Exercises
• A. According to the hospital expansion article, how much will the payment policy cost Olympic Medical Center over the next decade?
• B. Please carry on the hospital expansion article from the point where it ends.

Document section
========

Washington hospital to move forward with expansion as payment cuts loom

Port Angeles, Wash.-based Olympic Medical Center will maintain primary care and specialty services in Sequim, Wash., despite CMS' plans to continue cutting Medicare reimbursement rates for hospital outpatient clinic visits provided at off-campus provider-based departments, OMC CEO Eric Lewis told the Sequim Gazette.

Mr. Lewis told the newspaper OMC is budgeting to complete the expansion of the Olympic Medical Cancer Center in Sequim in 2020 and, despite the cuts, plans to add three primary care exam rooms that are needed to meet current patient needs.

"We have planned for this and we will be maintaining all services that we have in the Sequim campus and all throughout OMC," he said.

Mr. Lewis told the Gazette the hospital is also planning for the next cancer center expansion and has moved services at a clinic in Port Angeles to the hospital's main campus to offset costs.

But the CEO highlighted how the planned cuts will affect OMC and rural areas over time.

He told Becker's Hospital Review: "OMC can manage this cut in 2020, but this policy over the next decade will cost OMC $47 million. Consequently, this creates a big problem in our ability to meet the growing needs of our community over the next 10 years."

========

Data for review
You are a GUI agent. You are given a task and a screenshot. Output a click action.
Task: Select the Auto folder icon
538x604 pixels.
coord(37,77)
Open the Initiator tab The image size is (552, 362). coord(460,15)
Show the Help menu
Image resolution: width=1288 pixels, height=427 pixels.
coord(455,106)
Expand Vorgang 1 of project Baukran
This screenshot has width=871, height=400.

========

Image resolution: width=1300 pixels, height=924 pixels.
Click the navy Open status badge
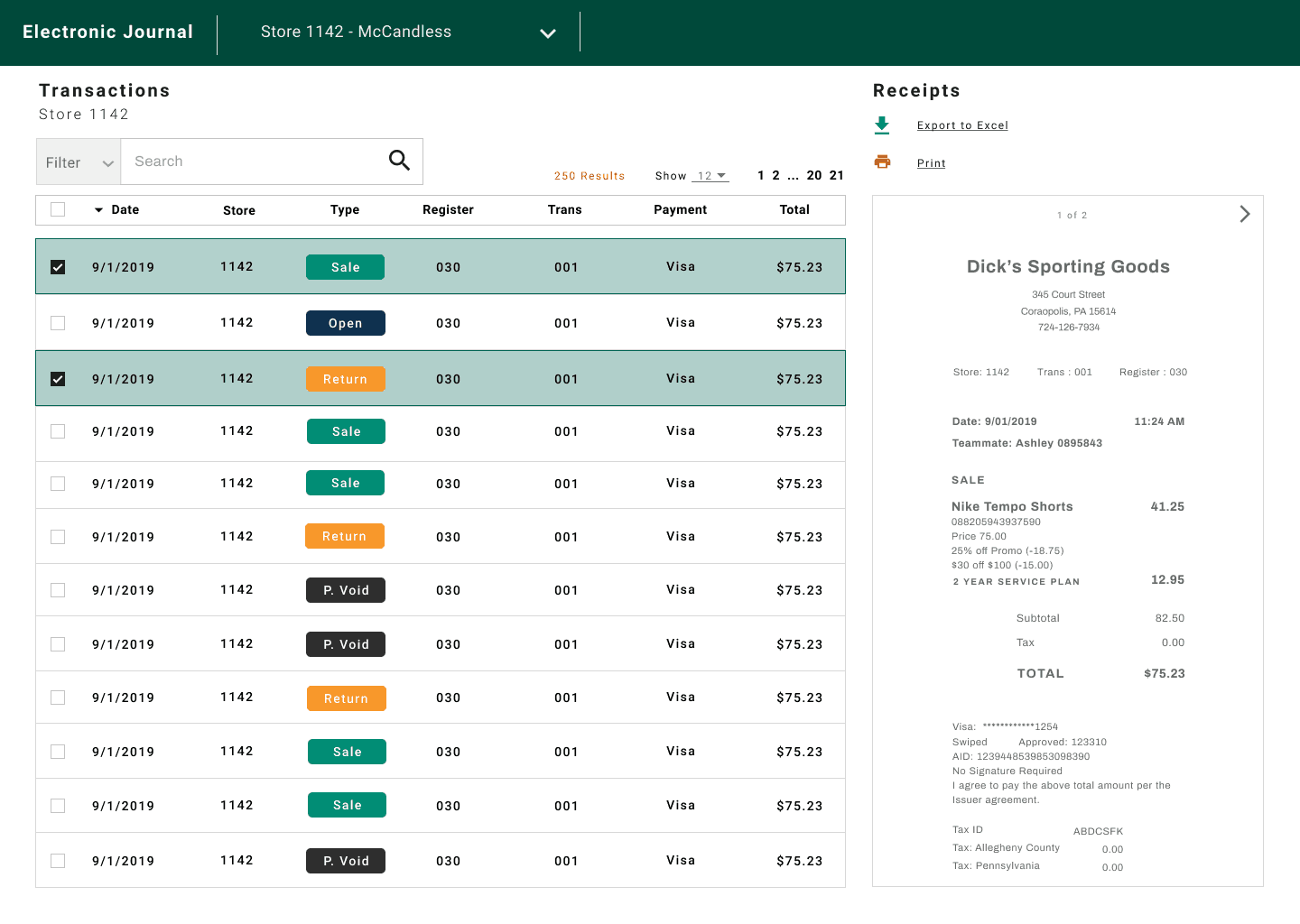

========

Answers by item number
• A. $47 million.

• B.
"This policy really hurts safety-net hospitals in rural communities by reducing access to essential physician services," he added.

The CEO's remarks come amid a legal battle over cuts to Medicare reimbursement rates for off-site clinics.

Earlier this year, the American Hospital Association, the Association of American Medical Colleges and dozens of U.S. hospitals, including OMC, sued the federal government, alleging CMS overstepped its statutory authority in 2018 when it expanded a site-neutral pay policy that cut the reimbursement rate for evaluation and management services provided at off-campus provider-based departments. The 60 percent Medicare payment cuts for hospital outpatient visits were made under the 2019 Medicare Outpatient Prospective Payment System final rule, with a two-year phase-in for this policy.

On Nov. 1, CMS announced it will finish phasing in the policy, after a Washington, D.C., federal court ruled Sept. 17 in favor of the American Hospital Association and backed that decision in an October ruling. CMS can still appeal.